[WHAT THIS TASK INVOLVES]:
Can you update the listing below so that every "dropdown" reads "drop-down", with nothing else changed?

[DATASET ENTRIES]:
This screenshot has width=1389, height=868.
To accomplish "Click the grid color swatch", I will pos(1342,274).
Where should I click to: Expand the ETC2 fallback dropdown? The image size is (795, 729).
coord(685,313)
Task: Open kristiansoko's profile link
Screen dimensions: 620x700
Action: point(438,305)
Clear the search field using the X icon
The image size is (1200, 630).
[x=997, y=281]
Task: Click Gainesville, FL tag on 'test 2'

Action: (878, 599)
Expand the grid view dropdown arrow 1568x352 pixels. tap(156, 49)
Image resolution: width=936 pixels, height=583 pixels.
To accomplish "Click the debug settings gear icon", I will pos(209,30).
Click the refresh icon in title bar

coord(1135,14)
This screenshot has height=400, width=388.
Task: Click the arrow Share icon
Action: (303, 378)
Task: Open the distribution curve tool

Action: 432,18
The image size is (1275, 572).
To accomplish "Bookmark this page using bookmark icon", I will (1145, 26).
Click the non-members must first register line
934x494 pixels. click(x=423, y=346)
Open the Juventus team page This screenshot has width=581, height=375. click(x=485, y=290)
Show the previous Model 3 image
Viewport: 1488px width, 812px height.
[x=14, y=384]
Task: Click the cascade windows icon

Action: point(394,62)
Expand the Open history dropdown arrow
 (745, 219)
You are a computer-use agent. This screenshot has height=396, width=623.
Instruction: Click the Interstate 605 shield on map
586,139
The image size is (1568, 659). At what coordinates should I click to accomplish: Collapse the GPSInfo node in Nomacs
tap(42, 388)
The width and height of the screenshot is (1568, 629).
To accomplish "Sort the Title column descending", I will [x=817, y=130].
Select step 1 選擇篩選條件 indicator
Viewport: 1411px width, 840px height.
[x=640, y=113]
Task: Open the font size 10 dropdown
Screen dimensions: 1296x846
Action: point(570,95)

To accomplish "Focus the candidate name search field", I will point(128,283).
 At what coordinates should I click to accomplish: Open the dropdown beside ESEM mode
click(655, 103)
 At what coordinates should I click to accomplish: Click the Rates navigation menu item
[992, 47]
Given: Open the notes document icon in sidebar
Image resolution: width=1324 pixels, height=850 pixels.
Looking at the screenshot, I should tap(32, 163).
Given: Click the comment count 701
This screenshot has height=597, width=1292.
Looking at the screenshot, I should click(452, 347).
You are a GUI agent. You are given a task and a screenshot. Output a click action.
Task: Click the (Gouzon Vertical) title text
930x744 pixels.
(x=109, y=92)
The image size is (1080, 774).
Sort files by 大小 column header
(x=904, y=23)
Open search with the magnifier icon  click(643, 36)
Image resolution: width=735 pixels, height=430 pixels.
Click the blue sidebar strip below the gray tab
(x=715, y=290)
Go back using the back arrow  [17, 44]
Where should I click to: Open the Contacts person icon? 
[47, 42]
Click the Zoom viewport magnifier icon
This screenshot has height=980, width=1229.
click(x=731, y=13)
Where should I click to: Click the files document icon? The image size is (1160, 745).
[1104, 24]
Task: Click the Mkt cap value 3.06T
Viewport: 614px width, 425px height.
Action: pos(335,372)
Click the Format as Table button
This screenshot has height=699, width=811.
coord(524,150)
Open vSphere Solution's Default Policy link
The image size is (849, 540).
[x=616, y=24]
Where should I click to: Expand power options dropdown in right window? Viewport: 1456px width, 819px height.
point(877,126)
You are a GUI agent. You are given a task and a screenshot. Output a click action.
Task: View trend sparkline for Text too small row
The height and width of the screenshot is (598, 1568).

[RESPONSE TO THIS TASK]:
This screenshot has width=1389, height=868.
To accomplish "Click the grid color swatch", I will pos(1342,274).
Where should I click to: Expand the ETC2 fallback drop-down? The image size is (795, 729).
coord(685,313)
Task: Open kristiansoko's profile link
Screen dimensions: 620x700
Action: point(438,305)
Clear the search field using the X icon
The image size is (1200, 630).
[x=997, y=281]
Task: Click Gainesville, FL tag on 'test 2'

Action: (878, 599)
Expand the grid view drop-down arrow 1568x352 pixels. tap(156, 49)
Image resolution: width=936 pixels, height=583 pixels.
To accomplish "Click the debug settings gear icon", I will pos(209,30).
Click the refresh icon in title bar

coord(1135,14)
This screenshot has height=400, width=388.
Task: Click the arrow Share icon
Action: (303, 378)
Task: Open the distribution curve tool

Action: 432,18
The image size is (1275, 572).
To accomplish "Bookmark this page using bookmark icon", I will (1145, 26).
Click the non-members must first register line
934x494 pixels. click(x=423, y=346)
Open the Juventus team page This screenshot has width=581, height=375. click(x=485, y=290)
Show the previous Model 3 image
Viewport: 1488px width, 812px height.
[x=14, y=384]
Task: Click the cascade windows icon

Action: point(394,62)
Expand the Open history drop-down arrow
 (745, 219)
You are a computer-use agent. This screenshot has height=396, width=623.
Instruction: Click the Interstate 605 shield on map
586,139
The image size is (1568, 659). At what coordinates should I click to accomplish: Collapse the GPSInfo node in Nomacs
tap(42, 388)
The width and height of the screenshot is (1568, 629).
To accomplish "Sort the Title column descending", I will [x=817, y=130].
Select step 1 選擇篩選條件 indicator
Viewport: 1411px width, 840px height.
[x=640, y=113]
Task: Open the font size 10 drop-down
Screen dimensions: 1296x846
Action: point(570,95)

To accomplish "Focus the candidate name search field", I will point(128,283).
 At what coordinates should I click to accomplish: Open the drop-down beside ESEM mode
click(655, 103)
 At what coordinates should I click to accomplish: Click the Rates navigation menu item
[992, 47]
Given: Open the notes document icon in sidebar
Image resolution: width=1324 pixels, height=850 pixels.
Looking at the screenshot, I should tap(32, 163).
Given: Click the comment count 701
This screenshot has height=597, width=1292.
Looking at the screenshot, I should click(452, 347).
You are a GUI agent. You are given a task and a screenshot. Output a click action.
Task: Click the (Gouzon Vertical) title text
930x744 pixels.
(x=109, y=92)
The image size is (1080, 774).
Sort files by 大小 column header
(x=904, y=23)
Open search with the magnifier icon  click(643, 36)
Image resolution: width=735 pixels, height=430 pixels.
Click the blue sidebar strip below the gray tab
(x=715, y=290)
Go back using the back arrow  [17, 44]
Where should I click to: Open the Contacts person icon? 
[47, 42]
Click the Zoom viewport magnifier icon
This screenshot has height=980, width=1229.
click(x=731, y=13)
Where should I click to: Click the files document icon? The image size is (1160, 745).
[1104, 24]
Task: Click the Mkt cap value 3.06T
Viewport: 614px width, 425px height.
Action: pos(335,372)
Click the Format as Table button
This screenshot has height=699, width=811.
coord(524,150)
Open vSphere Solution's Default Policy link
The image size is (849, 540).
[x=616, y=24]
Where should I click to: Expand power options drop-down in right window? Viewport: 1456px width, 819px height.
point(877,126)
You are a GUI agent. You are given a task and a screenshot. Output a click action.
Task: View trend sparkline for Text too small row
The height and width of the screenshot is (598, 1568).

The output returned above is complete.